§ Passage shown
----------------------------------------

21 January 2016 Ordre des CPA du Québec Personal Taxation Roundtable Q. 9, 2016-0625141C6 F - Principal residence - duplex -- translation

By services, 17 September, 2016

Please note that the following document,although believed to be correct at the time of issue, may not represent
the current position of the CRA.

Principal Questions:
1)Whether, for the purposes of the principal residence exemption in
paragraph 40(2)(b), the two units of a duplex can be considered as one
“principal residence” as defined in section 54, in a situation where the
owner occupies one unit while her aging parent occupies the other?
2) Is the fact that an internal access has been added between the two
units and that the owner and her parent share most of their meals in the
same unit a sufficient indication that the two units are one “principal
residence”?

Position Taken: 1) Likely not. 2) No.

Reasons: 1) and 2): Prior positions. Each unit appears to be one housing unit for the purposes of the principal residence exemption.

Ordre des CPA du Québec - Table ronde sur la fiscalité des particuliers
Colloque du 21 janvier 2016

Question 9

Résidence principale et maison intergénérationnelle

An individual purchases a duplex to support and provide care to an elderly parent. The duplex has two identical units, each consisting of a bedroom, a kitchen, a bathroom and a living room. The building has two separate street addresses for each unit, and each units has its own electricity meter.

The owner makes certain renovations to the building, including the addition of a door providing interior access between the two units. These renovations are intended to facilitate communications between two. The vast majority of time, meals are prepared and taken in the living space of the owner and the owner’s family.

Questions to CRA

a) On resale of the property, could the principal residence designation be made for the entire building? In other words, does the CRA consider there to be a disposition of one or two housing units?

b) Would the answer be the same if the property belonged to the parent?

c) Would the answer be the same if the property was acquired by the child as an intergenerational home as that term is defined by several municipalities (i.e., one street address but with separate interior spaces)?

CRA response to the question a)

Section 54 defines a principal residence as being, among other things, a housing unit that an individual owns, whether jointly with another person or otherwise, provided that the housing unit was ordinarily inhabited by the taxpayer, by the taxpayer’s spouse or common-law partner or former spouse or former common-law partner or by a child of the individual.

----------------------------------------

§ Dataset entries
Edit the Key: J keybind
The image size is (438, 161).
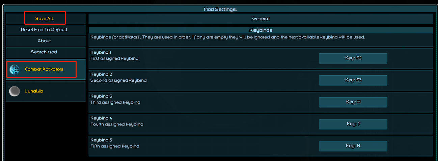coord(353,124)
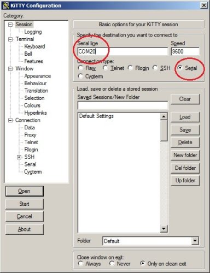Go to Logging settings

(x=33, y=32)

----------------------------------------

§ Requirements
1 - In the principal residence summary, what rooms make up each unit of the duplex?
2 - Duplicate the principal residence summary word for word, starting with "b) Would the" and going on through "the question a)".

§ Set of answers
1 - Each unit has a bedroom, a kitchen, a bathroom and a living room.

2 -
b) Would the answer be the same if the property belonged to the parent?

c) Would the answer be the same if the property was acquired by the child as an intergenerational home as that term is defined by several municipalities (i.e., one street address but with separate interior spaces)?

CRA response to the question a)